## RAW DATA
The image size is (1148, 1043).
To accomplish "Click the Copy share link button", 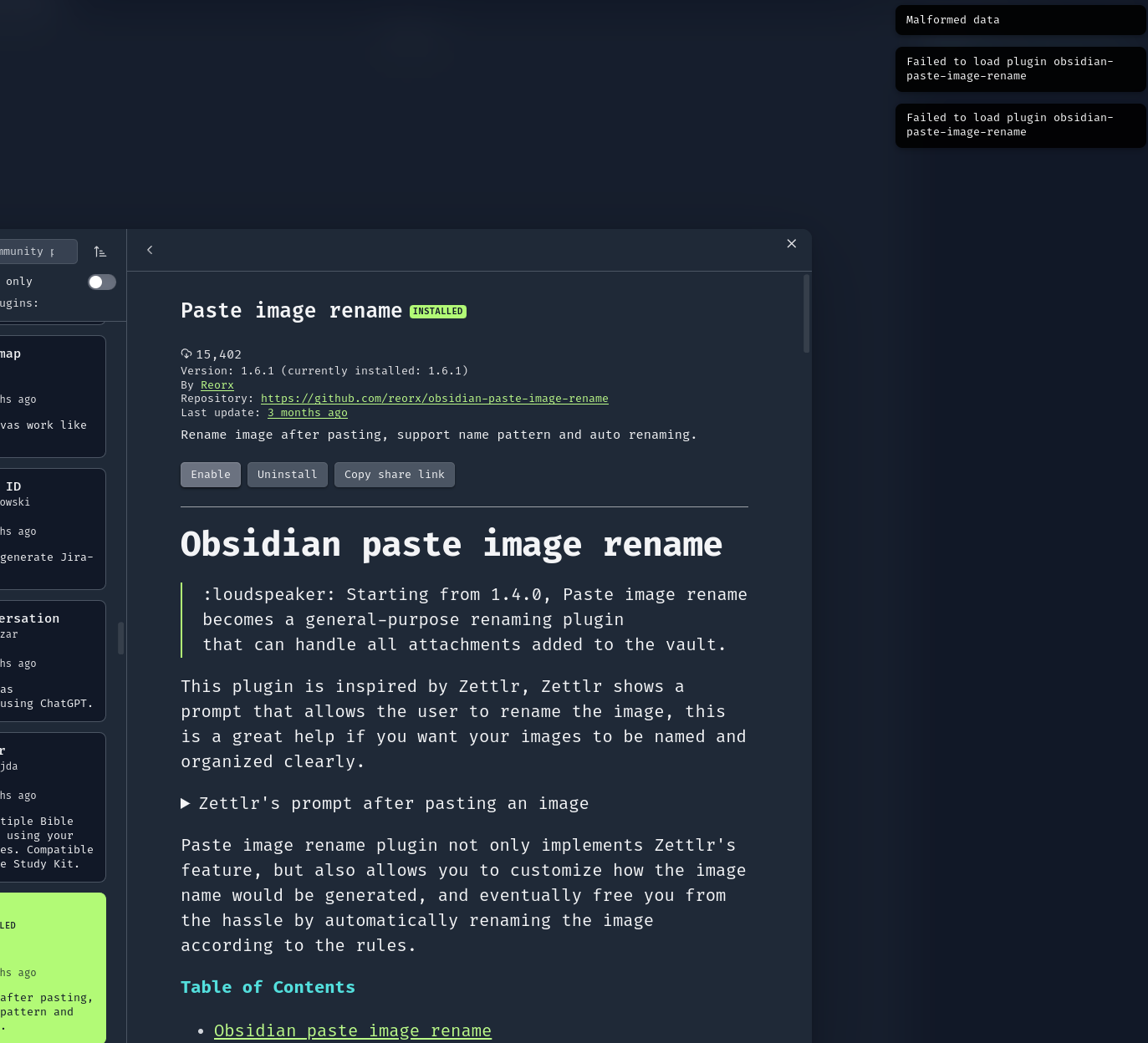I will pos(394,474).
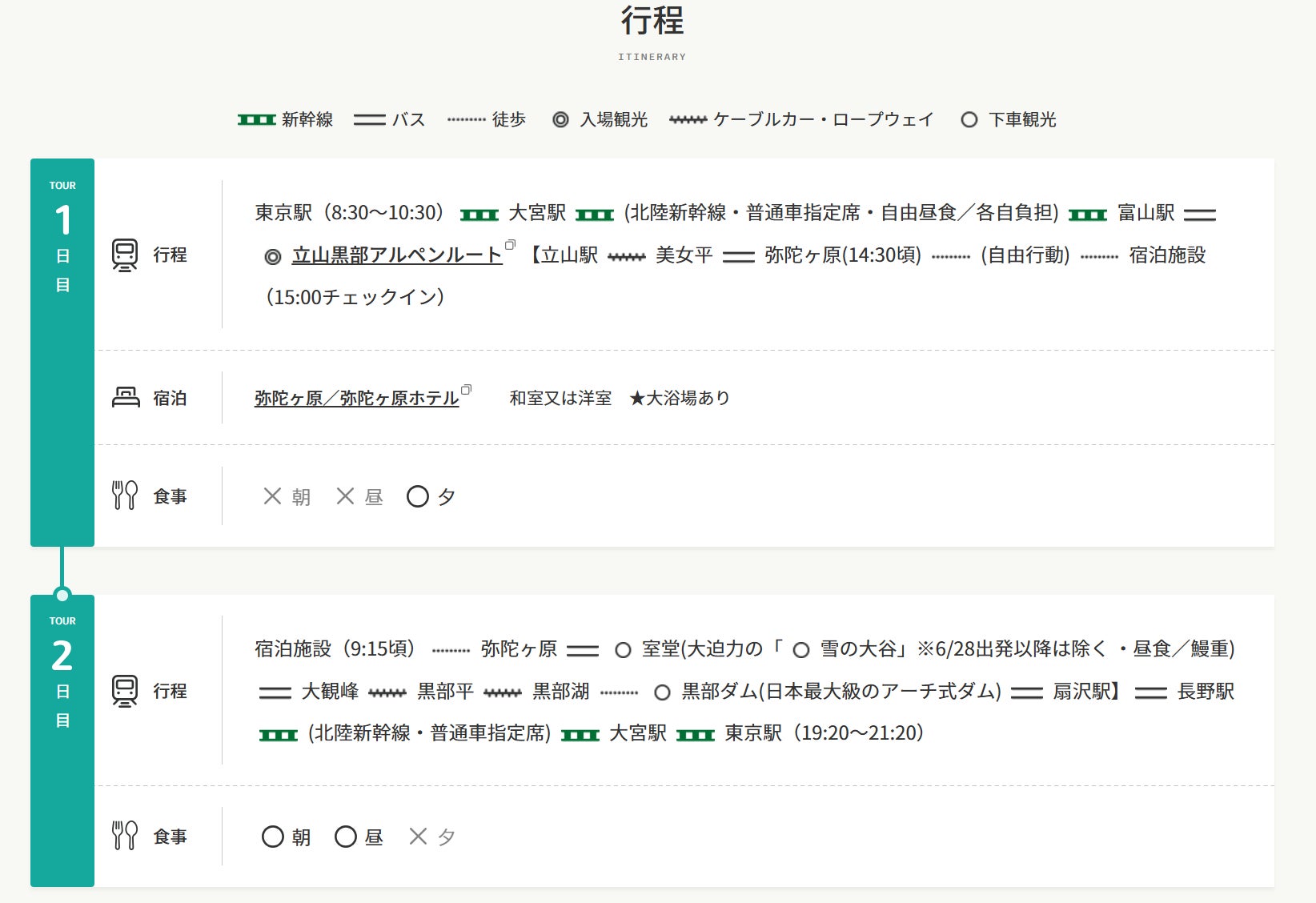
Task: Click the 行程 ITINERARY heading
Action: pos(652,22)
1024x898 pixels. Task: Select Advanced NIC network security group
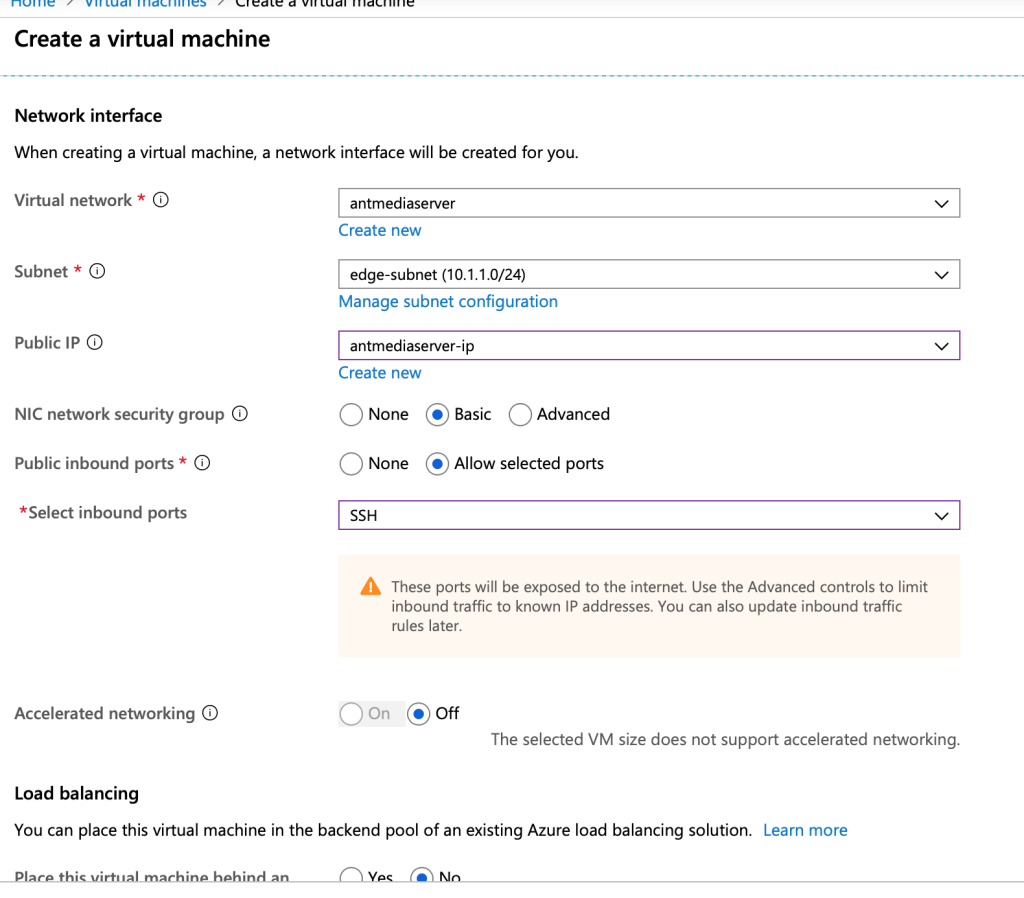coord(520,415)
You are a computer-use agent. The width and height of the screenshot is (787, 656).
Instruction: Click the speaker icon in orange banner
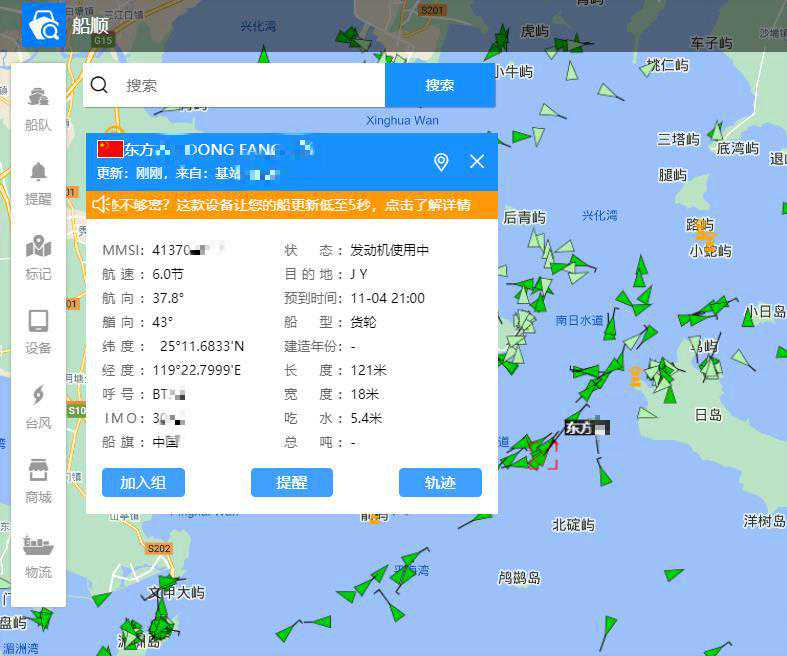pos(101,205)
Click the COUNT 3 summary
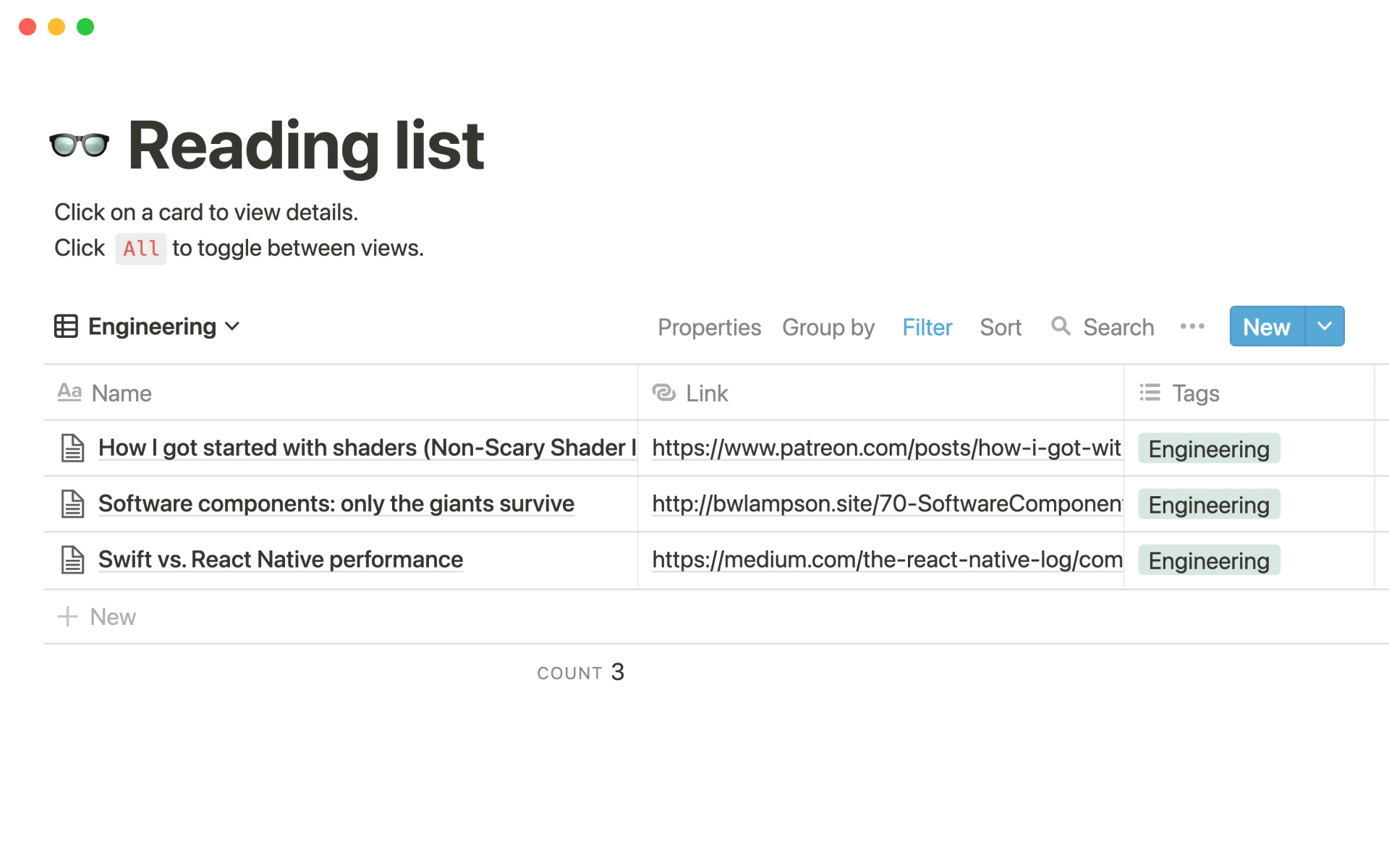 pyautogui.click(x=580, y=673)
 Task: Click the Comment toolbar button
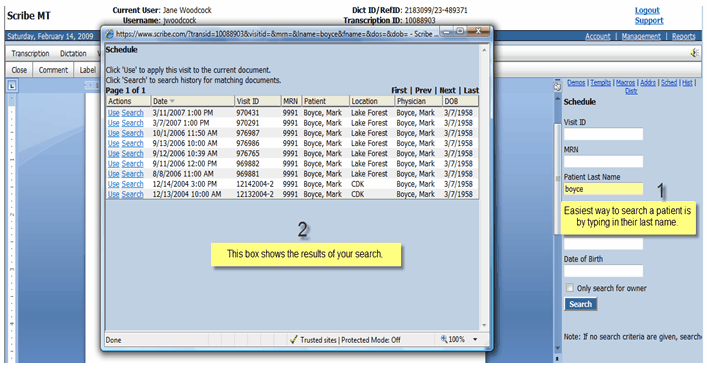point(53,70)
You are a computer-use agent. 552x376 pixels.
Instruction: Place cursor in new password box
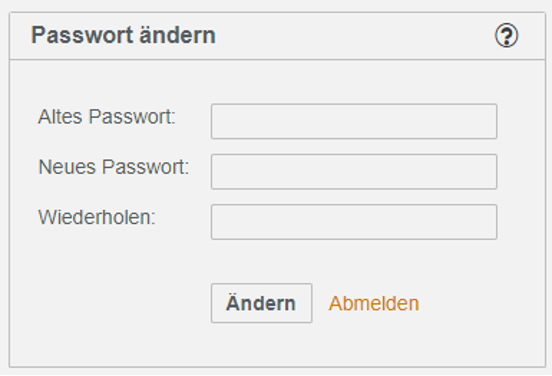(354, 172)
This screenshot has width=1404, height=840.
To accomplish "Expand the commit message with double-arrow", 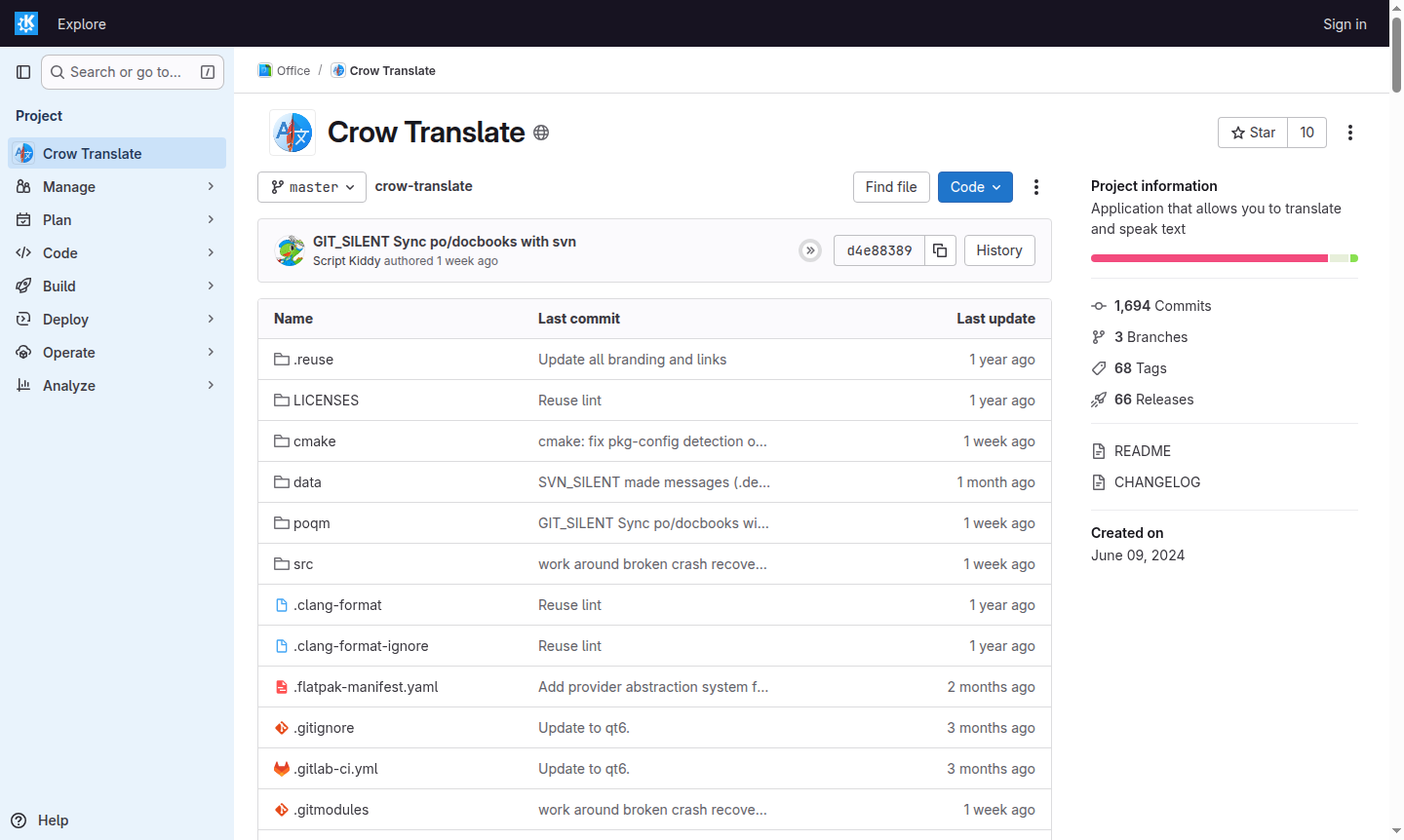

## TASK GOAL
Reproduce exactly the lines above from the one with "This screenshot has width=1404, height=840." through the last line of the data, keeping both ends and dropping the pictures.

## RESPONSE AREA
This screenshot has width=1404, height=840.
To accomplish "Expand the commit message with double-arrow", 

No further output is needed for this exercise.